_WHAT TO DO_
Copy exactly the lines from the one containing "Image resolution: width=379" through the last line of the records below, both included, and leave out the pictures.

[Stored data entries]

>>

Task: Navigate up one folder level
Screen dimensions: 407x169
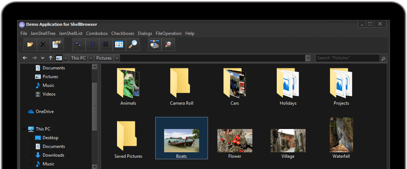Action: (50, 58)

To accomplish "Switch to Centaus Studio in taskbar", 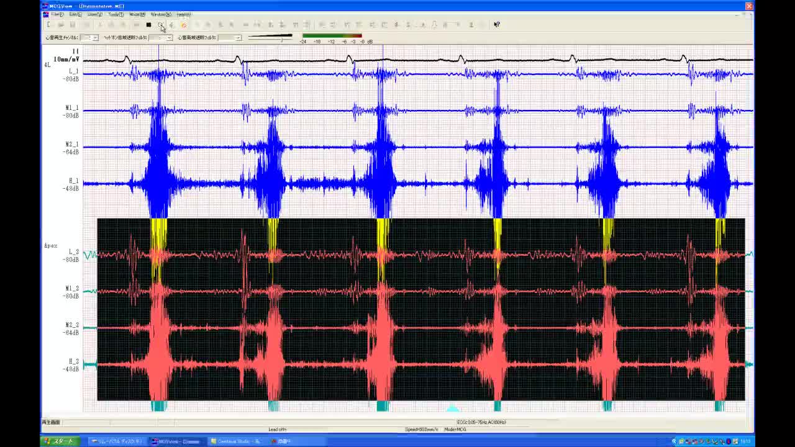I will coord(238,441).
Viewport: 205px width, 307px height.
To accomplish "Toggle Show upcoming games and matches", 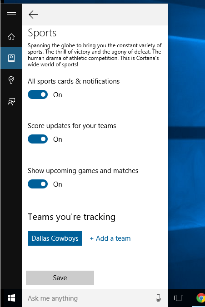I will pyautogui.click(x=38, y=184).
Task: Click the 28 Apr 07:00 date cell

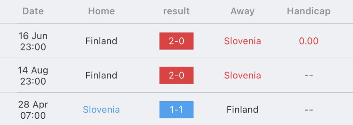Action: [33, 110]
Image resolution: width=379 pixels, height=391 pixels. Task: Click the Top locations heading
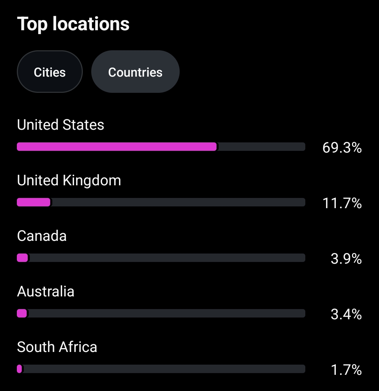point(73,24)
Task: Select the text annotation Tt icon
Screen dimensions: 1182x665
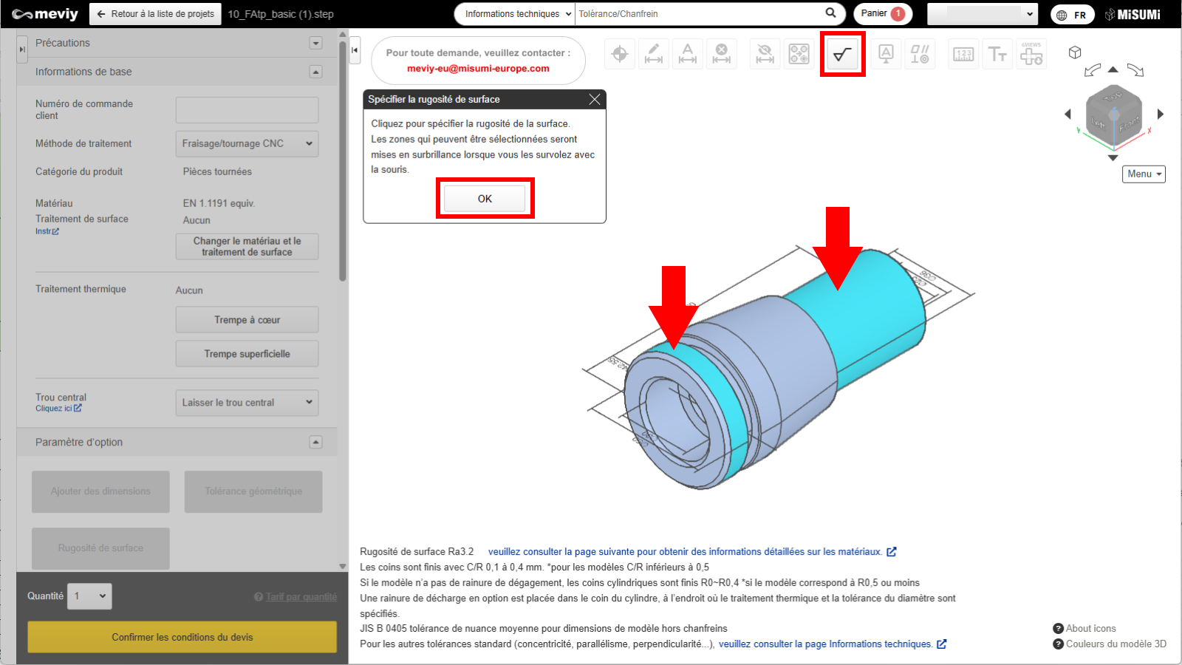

<<

_TASK RESULT_
Image resolution: width=379 pixels, height=391 pixels. Task: Click the Top locations heading
point(73,24)
Task: Select the text annotation Tt icon
Screen dimensions: 1182x665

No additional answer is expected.